The aim of this module is to provide students with the knowledge of preservation and extraction of relevant digital evidence from main stream digital equipment, including computers, computer networks (including the cyber space/Internet), and other digital devices in appropriate procedures, tools and techniques. The students will be able to expand their knowledge of how computers operate and communicate as well as issues related to networking and web technologies in order to develop the skills required to be able to use computers as a crime investigative tool.
• Digital forensics, digital evidence, forensic analysis and interpretation of digital evidence
• Legal issues, and scientific technologies in forensic investigations
• Current digital forensic investigation tools and evaluation of their strengths and weaknesses, and the investigator's office/laboratory
• Nature of a typical digital forensic case, control of a crime scene, and protection and verification of authenticity of digital evidence
• Investigative plans and forensic workstations set up for specific investigations, and outlines of process of retrieving potential digital evidence
• Dealing with the deleted and slack spaces to find the evidence from a suspect's drive and the relevant specialist tools available
• Image files on an evidence disk, use of image recovery tools, data compression, restoring graphics, and steganography
• Tools and methods involved in network-centred forensic investigations, and an overview of using network logs to collect evidence of a network intrusion incident or a crime
• E-mail crimes and violations and their forensics investigations, plus popular e-mail forensic tools.

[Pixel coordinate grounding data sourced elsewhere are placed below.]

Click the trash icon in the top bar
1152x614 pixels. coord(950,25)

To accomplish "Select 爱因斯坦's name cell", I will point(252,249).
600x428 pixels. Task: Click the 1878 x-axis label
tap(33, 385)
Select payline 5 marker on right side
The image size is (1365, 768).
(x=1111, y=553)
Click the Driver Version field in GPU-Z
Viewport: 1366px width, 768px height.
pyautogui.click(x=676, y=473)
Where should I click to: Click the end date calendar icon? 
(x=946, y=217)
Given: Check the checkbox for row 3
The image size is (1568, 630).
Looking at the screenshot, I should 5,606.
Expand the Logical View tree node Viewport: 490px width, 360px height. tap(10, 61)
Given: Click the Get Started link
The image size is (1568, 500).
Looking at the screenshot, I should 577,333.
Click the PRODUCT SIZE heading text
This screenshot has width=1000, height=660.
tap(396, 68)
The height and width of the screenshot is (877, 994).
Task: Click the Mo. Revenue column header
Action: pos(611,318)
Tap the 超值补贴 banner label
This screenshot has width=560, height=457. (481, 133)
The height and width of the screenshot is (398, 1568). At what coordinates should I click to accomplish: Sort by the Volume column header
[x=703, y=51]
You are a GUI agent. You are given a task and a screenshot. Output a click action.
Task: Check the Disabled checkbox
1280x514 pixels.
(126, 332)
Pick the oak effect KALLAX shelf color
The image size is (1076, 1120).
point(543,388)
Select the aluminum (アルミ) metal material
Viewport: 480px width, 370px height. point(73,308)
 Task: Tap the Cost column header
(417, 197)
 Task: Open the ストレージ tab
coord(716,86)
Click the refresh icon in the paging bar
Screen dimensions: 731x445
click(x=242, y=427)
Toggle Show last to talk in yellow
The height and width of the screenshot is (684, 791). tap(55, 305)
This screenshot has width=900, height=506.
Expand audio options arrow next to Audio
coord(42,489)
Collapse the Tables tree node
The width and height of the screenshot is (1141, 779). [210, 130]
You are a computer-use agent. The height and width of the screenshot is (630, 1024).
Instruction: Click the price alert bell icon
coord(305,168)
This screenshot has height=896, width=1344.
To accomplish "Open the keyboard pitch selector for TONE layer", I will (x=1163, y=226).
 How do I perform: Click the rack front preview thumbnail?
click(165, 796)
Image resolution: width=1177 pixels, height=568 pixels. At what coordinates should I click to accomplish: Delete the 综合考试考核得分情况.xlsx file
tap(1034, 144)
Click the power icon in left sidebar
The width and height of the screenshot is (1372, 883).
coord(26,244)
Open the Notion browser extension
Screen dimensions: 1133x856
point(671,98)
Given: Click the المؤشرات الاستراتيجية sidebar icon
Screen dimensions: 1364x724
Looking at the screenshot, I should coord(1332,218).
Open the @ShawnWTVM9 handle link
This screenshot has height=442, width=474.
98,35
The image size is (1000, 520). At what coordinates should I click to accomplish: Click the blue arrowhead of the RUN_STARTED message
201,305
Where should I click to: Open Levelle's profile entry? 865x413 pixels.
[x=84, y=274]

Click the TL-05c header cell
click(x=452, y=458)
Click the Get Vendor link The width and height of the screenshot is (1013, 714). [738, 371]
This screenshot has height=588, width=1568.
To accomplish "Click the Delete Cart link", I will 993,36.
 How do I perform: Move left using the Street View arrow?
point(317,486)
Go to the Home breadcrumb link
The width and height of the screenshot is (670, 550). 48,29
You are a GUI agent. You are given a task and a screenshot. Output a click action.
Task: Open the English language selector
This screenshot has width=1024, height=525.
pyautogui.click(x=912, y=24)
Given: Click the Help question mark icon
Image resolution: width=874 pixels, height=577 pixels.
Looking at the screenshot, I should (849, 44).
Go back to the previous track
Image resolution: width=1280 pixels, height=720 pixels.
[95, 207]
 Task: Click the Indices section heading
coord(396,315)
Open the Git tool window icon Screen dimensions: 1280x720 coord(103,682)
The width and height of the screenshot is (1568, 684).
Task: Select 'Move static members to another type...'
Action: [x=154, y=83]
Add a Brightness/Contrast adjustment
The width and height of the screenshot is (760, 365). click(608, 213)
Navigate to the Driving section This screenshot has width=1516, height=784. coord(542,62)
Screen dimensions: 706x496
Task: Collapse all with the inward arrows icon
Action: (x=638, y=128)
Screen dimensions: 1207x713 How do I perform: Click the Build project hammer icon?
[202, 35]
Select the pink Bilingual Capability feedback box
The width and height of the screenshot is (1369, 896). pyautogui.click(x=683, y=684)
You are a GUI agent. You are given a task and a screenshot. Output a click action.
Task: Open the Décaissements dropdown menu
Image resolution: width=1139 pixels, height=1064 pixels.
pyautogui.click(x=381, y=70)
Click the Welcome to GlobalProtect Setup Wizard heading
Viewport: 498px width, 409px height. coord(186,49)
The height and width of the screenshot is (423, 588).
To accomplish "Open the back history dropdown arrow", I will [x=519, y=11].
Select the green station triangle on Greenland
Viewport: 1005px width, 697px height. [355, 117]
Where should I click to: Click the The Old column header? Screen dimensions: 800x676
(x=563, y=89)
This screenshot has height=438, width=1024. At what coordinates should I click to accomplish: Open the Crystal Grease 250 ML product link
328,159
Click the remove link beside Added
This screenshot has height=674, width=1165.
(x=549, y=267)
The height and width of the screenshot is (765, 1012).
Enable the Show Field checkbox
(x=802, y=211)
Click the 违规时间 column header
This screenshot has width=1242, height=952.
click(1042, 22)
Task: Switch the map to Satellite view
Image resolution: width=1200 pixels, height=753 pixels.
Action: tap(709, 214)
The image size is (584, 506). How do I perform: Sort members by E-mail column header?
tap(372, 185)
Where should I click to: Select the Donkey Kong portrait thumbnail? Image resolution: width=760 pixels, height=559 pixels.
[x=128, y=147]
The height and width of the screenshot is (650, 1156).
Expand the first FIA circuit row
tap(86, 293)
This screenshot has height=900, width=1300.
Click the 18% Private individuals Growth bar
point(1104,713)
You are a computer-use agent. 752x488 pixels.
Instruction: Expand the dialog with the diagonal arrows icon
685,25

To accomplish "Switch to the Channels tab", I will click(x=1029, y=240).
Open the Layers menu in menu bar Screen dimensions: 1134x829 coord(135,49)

• Modern digital devices and their forensics investigations
Learning and teaching
Students will develop theoretical understanding and practically investigative skills based on weekly lectures, tutorials and supervised workshops. The workshops, in particular, are provided to support students in gaining practical experience in digital forensic investigations.
Appropriate blended learning approaches and technologies, such as, the University’s VLE and industry-strength digital forensic tools, will be used to facilitate and support student learning, in particular, to:
- deliver content;
- encourage active learning;
- provide formative and summative assessments, and prompt feedback;
- enhance student engagement and learning experience.
Students will be expected and encouraged to produce reflective commentaries on the learning activities and tasks that they carry out to complete their work.
By the end of this module students should be able to:
LO1. Appreciate the principles of digital forensic process and appreciate where and how these principles should be applied;
LO2. Critically understand and discuss the digital evidence obtained from forensics investigations and their interpretations in a tribunal/court procedure;
LO3. Appreciate the legal and procedural issues and be aware of the documentary and evidentiary standards expected in presenting investigative findings in a court of law.
LO4. Produce systems designs for computer systems to aid in criminal investigations.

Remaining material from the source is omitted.